§ ACTIVITY:
Look in the data below for the line that has "The image size is (1200, 644).", then print exactly every line from there through the line that has "Click Alexis Mac Allister's Trv badge", leaving pictures out.

□ □ □ □ □

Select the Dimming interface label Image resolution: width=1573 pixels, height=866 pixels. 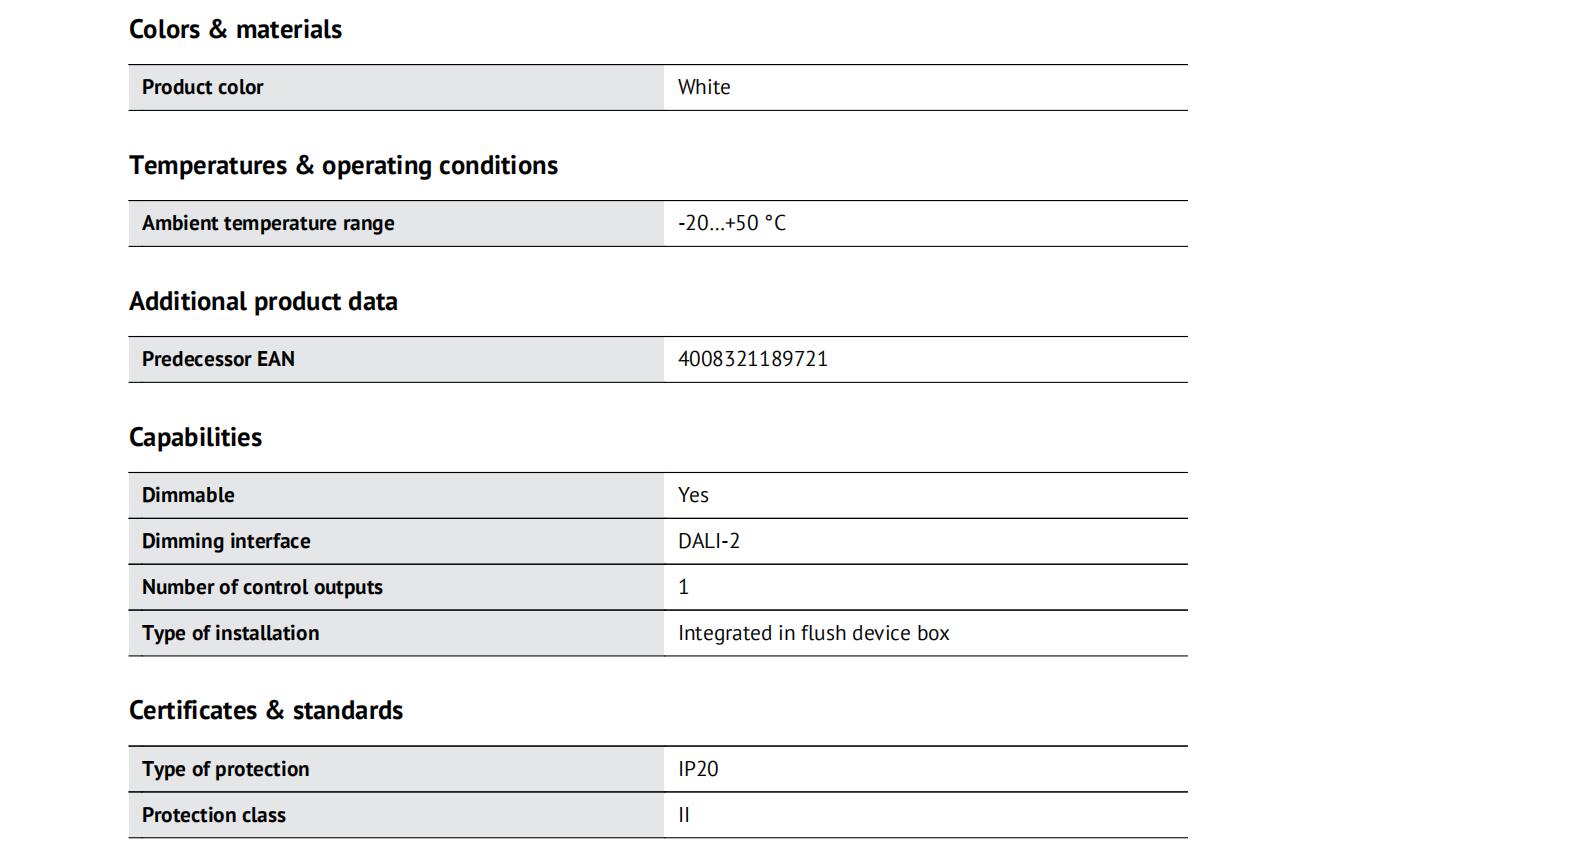pos(226,542)
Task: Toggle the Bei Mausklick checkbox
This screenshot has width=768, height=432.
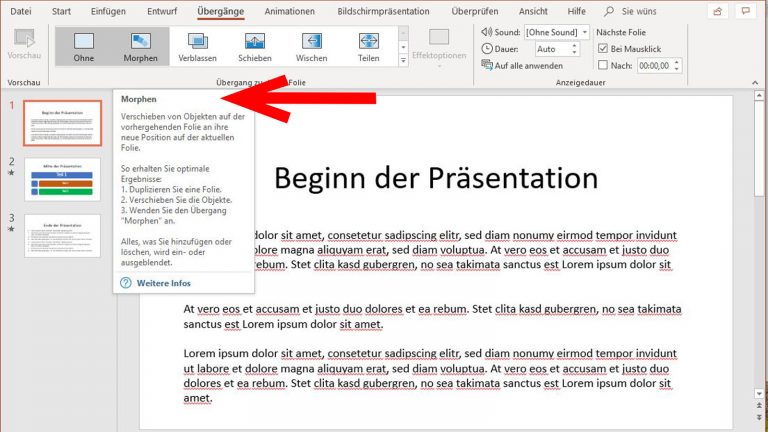Action: [603, 48]
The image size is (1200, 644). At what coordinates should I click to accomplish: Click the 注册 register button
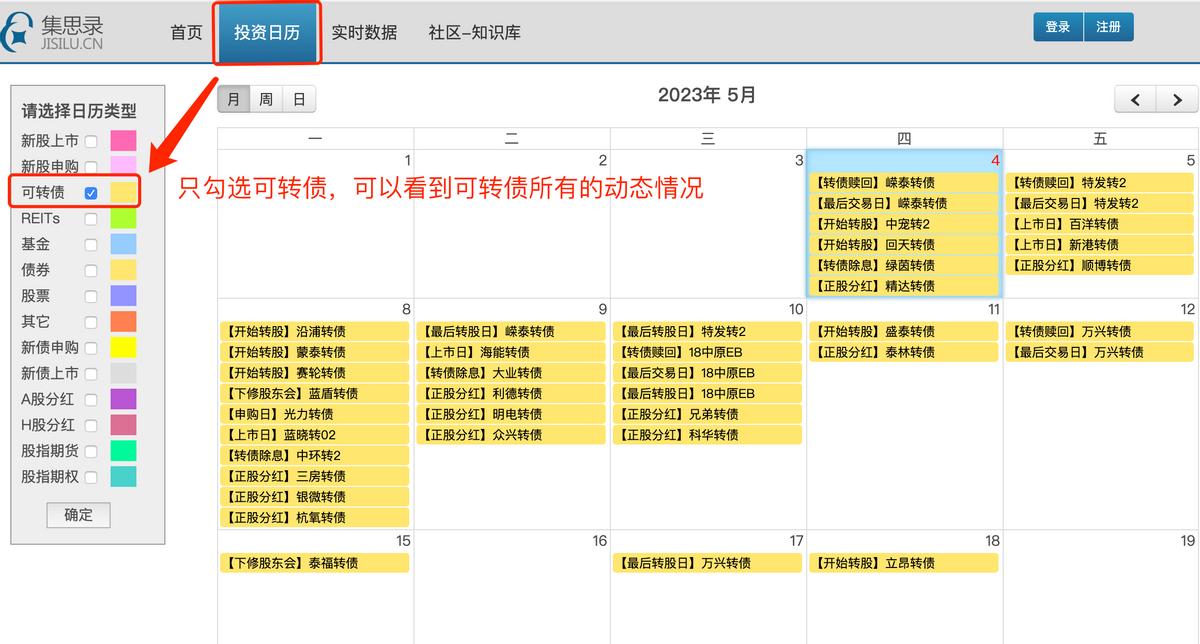tap(1109, 27)
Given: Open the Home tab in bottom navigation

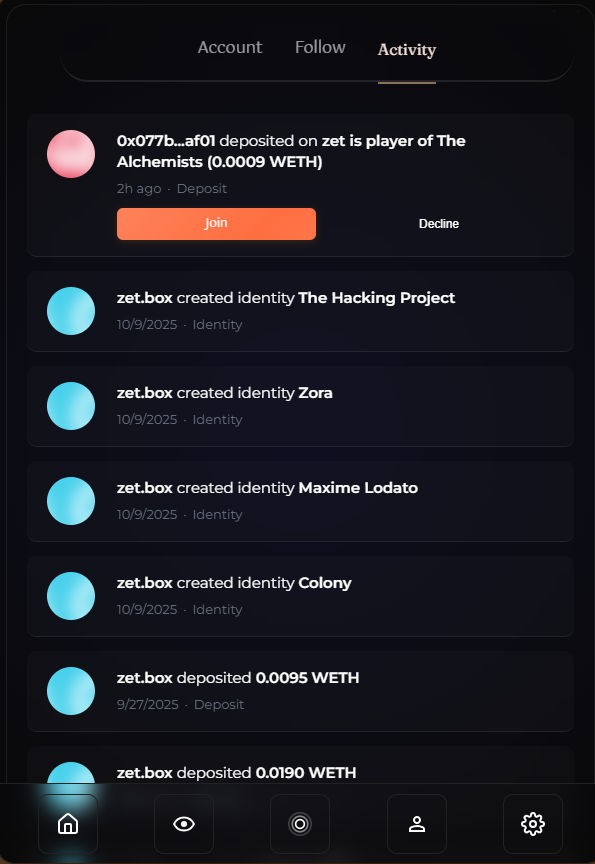Looking at the screenshot, I should pos(68,824).
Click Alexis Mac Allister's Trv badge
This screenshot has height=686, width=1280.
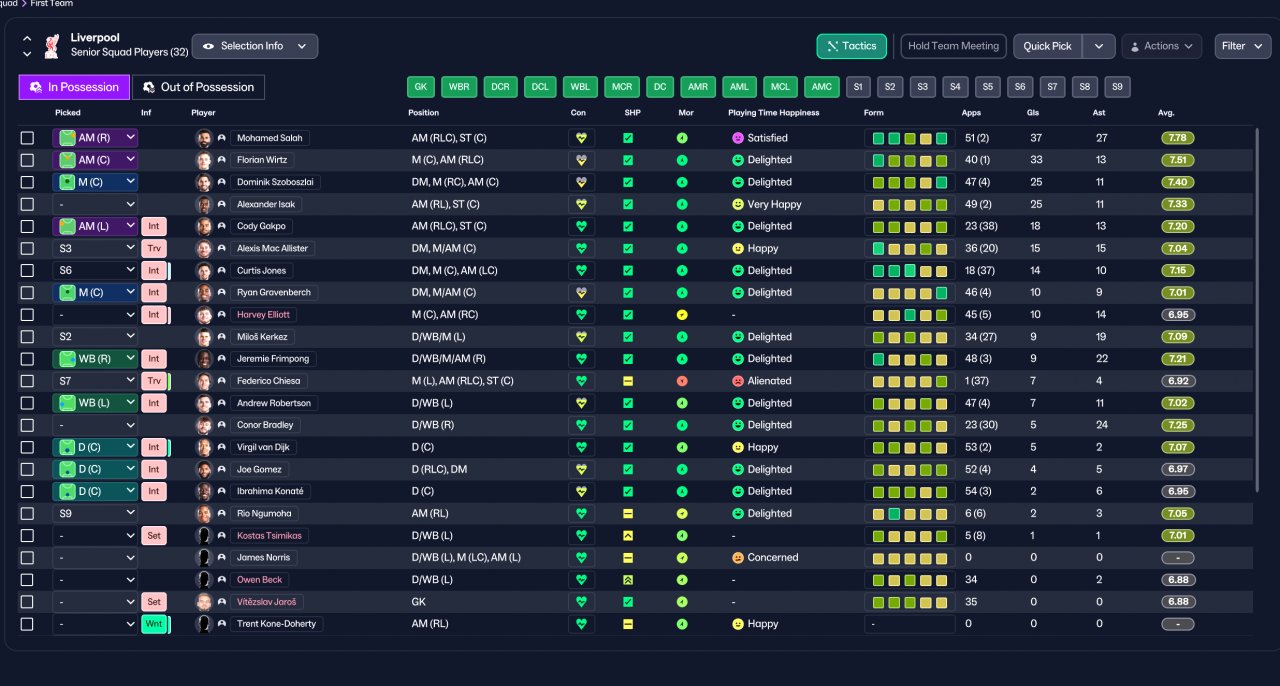point(154,248)
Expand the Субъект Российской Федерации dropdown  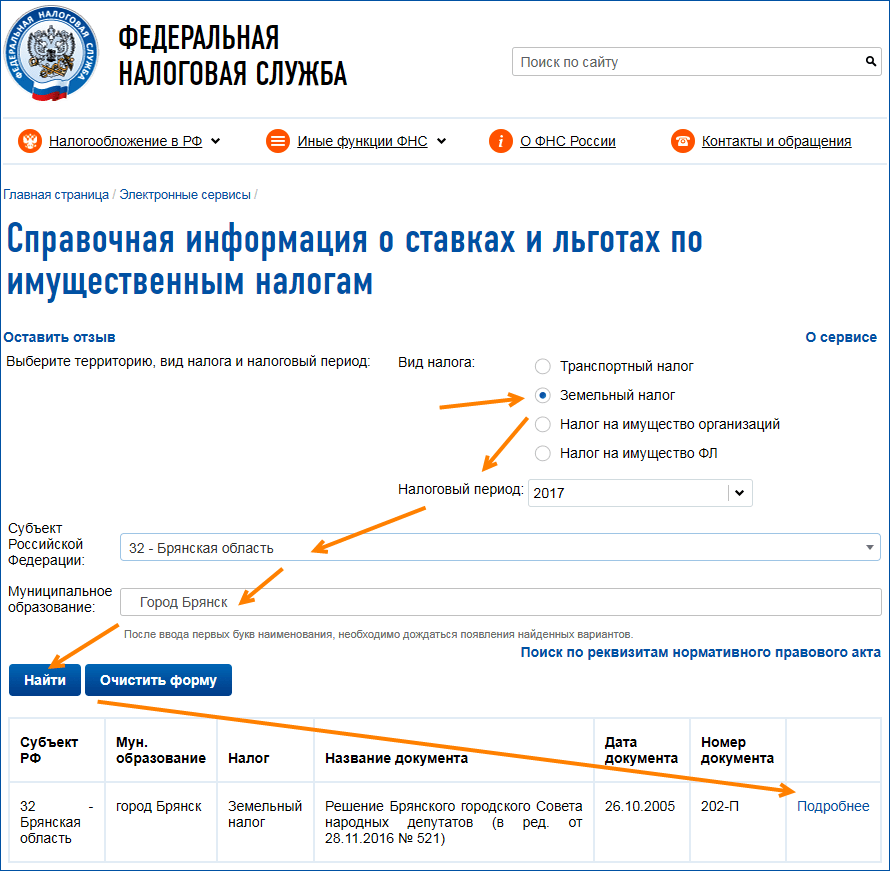click(500, 547)
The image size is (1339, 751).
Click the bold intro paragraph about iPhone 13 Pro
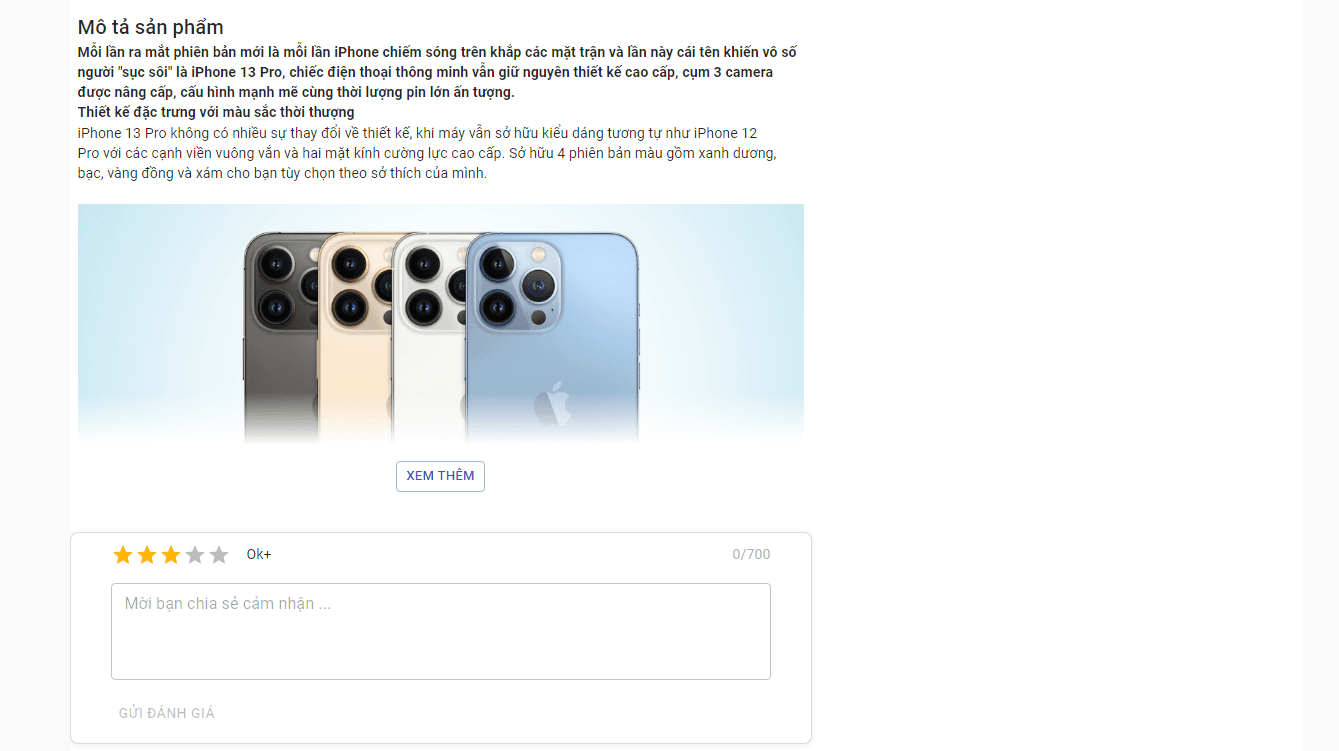(x=437, y=72)
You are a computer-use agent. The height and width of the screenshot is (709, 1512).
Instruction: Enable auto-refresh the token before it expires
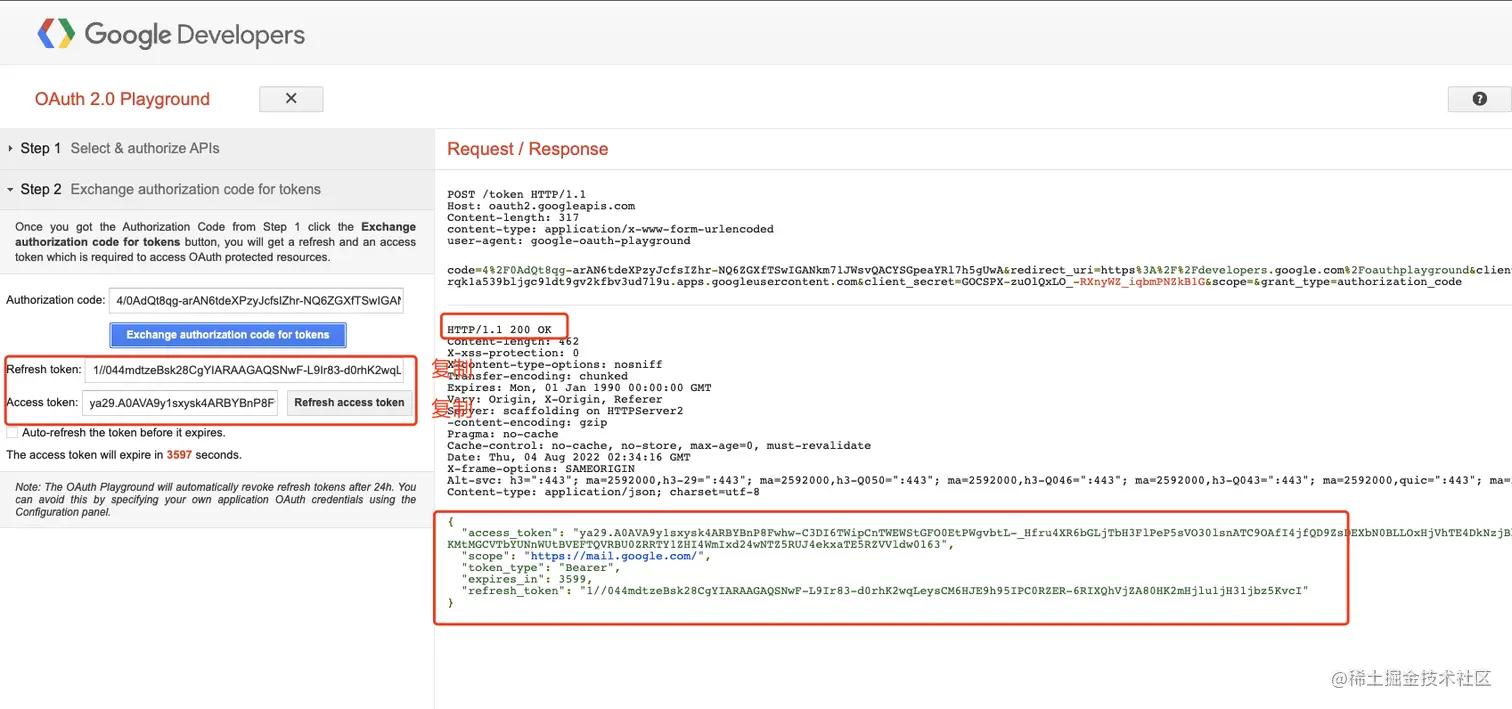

□ □ □ □ □

§ RESPONSE AREA:
The image size is (1200, 644). At what coordinates should I click to accomplish: Click the 注册 register button
tap(1109, 27)
Given: Open the Home tab in bottom navigation

Looking at the screenshot, I should pos(68,824).
Click Alexis Mac Allister's Trv badge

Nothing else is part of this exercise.